__EXERCISE DIRECTIONS__
In the records that follow, the lines from the one containing "Global ranking (78, 42)" to the one containing "[Sebar ini] (405, 418)", inclusive, are to be given again exactly.
□ □ □ □
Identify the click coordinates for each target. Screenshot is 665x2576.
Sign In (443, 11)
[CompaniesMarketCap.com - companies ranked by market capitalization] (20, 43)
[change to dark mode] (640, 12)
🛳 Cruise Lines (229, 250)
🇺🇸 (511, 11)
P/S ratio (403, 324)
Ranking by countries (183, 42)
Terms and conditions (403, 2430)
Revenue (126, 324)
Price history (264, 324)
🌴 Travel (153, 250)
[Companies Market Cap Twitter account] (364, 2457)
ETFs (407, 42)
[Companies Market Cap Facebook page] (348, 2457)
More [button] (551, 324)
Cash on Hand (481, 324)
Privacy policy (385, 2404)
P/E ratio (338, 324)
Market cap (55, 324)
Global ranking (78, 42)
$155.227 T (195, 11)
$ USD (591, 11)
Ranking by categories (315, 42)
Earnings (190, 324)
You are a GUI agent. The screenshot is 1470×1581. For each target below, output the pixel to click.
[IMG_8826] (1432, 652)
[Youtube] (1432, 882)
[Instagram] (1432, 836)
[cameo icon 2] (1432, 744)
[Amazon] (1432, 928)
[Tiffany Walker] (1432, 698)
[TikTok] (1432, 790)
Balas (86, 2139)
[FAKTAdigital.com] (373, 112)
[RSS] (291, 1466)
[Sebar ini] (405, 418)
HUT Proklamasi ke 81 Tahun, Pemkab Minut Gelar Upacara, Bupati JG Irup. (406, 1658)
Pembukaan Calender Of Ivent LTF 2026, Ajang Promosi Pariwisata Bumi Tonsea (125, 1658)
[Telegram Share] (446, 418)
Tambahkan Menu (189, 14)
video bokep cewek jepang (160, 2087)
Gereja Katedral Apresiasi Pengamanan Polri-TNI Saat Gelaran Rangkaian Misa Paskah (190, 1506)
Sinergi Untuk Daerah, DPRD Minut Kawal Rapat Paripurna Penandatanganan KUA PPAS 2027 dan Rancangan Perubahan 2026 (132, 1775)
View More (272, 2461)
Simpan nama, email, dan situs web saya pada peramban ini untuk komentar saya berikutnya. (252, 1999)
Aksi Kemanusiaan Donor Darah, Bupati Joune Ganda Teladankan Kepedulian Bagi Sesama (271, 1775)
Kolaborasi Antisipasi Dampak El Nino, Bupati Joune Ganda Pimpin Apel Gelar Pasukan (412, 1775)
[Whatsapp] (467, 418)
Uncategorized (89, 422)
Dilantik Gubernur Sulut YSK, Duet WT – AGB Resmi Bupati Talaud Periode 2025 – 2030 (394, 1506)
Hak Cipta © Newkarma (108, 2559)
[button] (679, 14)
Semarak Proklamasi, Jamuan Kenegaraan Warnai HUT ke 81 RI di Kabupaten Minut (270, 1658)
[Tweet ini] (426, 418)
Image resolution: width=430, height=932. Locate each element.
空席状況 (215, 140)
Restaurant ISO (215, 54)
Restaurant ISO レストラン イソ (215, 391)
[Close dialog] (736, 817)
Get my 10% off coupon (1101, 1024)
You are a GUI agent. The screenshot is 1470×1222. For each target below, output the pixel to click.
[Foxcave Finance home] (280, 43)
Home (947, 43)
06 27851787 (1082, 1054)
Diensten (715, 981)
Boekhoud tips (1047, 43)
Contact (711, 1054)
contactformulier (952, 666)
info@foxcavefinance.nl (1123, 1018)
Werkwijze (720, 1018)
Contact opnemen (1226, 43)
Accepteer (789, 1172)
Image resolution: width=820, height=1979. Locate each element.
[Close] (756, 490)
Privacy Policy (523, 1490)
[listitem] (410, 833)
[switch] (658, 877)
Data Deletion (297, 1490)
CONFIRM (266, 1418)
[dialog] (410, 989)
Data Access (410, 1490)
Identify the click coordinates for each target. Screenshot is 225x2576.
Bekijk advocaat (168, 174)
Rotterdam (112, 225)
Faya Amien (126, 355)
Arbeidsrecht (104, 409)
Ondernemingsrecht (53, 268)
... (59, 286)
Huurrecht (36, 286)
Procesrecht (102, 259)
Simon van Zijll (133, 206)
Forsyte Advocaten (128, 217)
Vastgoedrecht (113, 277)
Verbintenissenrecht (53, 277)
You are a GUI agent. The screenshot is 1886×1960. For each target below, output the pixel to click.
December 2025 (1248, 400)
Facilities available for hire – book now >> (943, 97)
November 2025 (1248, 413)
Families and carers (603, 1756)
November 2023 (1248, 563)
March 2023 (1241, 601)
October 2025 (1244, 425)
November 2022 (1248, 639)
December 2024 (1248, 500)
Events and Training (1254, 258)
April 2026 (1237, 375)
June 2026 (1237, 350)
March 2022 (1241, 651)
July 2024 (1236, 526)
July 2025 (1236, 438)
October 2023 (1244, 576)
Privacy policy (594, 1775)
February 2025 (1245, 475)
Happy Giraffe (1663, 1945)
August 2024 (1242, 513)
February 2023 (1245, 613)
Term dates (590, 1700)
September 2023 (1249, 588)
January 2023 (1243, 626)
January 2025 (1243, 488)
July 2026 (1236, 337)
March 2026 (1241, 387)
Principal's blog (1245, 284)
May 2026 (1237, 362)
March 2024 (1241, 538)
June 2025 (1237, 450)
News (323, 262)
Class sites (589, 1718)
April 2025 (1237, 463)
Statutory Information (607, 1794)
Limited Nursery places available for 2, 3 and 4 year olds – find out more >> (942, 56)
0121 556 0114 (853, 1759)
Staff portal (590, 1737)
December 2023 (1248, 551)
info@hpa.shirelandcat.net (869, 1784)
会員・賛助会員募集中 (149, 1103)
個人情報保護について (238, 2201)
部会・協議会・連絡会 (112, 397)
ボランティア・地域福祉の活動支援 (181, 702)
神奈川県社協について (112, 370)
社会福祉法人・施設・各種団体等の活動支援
□ □ □ □
__RESULT OF THIS TASK__
Global ranking (78, 42)
$155.227 T (195, 11)
$ USD (591, 11)
Ranking by categories (315, 42)
Earnings (190, 324)
You are a GUI agent. The screenshot is 1470×1581. For each target below, output the pixel to click.
[IMG_8826] (1432, 652)
[Youtube] (1432, 882)
[Instagram] (1432, 836)
[cameo icon 2] (1432, 744)
[Amazon] (1432, 928)
[Tiffany Walker] (1432, 698)
[TikTok] (1432, 790)
Balas (86, 2139)
[FAKTAdigital.com] (373, 112)
[RSS] (291, 1466)
[Sebar ini] (405, 418)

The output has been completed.